The move is largely symbolic, as it sets no timetable for withdrawal and is subject to Iraqi Prime Minister Adel Abdul Mahdi’s approval.

But parliament’s resolution amounts to a symbolic measure, as the current caretaker government doesn’t have the legal power to carry it out, Farhad Alaaldin, former advisor to Iraqi President Barham Saleh tells TIME. “It would be up to the new government to take this forward,” said Alaaldin,

The News has lied to the left again and they believed it.  We are going to have to change an age old saying,

Fool me once: Shame on you

Fool me twice: Shame on me.

Fool me over and over and over, I am a TDS suffering liberal fool who refuses to learn.

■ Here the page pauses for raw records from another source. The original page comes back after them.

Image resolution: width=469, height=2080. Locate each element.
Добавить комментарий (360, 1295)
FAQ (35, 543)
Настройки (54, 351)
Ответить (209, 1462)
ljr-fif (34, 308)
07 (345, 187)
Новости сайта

https://time.com/5759101/iraqi-parliament-vote-for-us-withdrawal/

 
 
 
Krishna
6.1  seeder  Krishna  replied to  loki12 @6    3 weeks ago
The move is largely symbolic

Yes-- it's definitely an indication of their sentiment re: the U.S.

 
 
 
Paula Bartholomew
7  Paula Bartholomew    3 weeks ago

The general's daughter summed it up nicely......crazy Trump.

 
 
 
It Is ME
8  It Is ME    3 weeks ago

"Tehran’s announcement about its nuclear program Sunday indicated that the efforts Iran and the United States made in recent months to discuss the possibility of negotiations had all but evaporated."

Such a "Threat". jrSmiley_19_smiley_image.gifjrSmiley_103_smiley_image.jpg

Trump pulled us out of that "Non-Binding" Nuclear thingy in 2018. jrSmiley_97_smiley_image.gif

It's 2020.....isn't it ? jrSmiley_87_smiley_image.gif

"And the Iraqi vote in parliament, although nonbinding"

Ouch ? jrSmiley_84_smiley_image.gif

 
 
 
Jeremy Retired in NC
9  Jeremy Retired in NC    3 weeks ago

Lets see.  When Iraq told the US to get out under Obama the Democrats lauded it as "Obama ended the war in Iraq".  Wonder if they'll extend the current President the same accolades.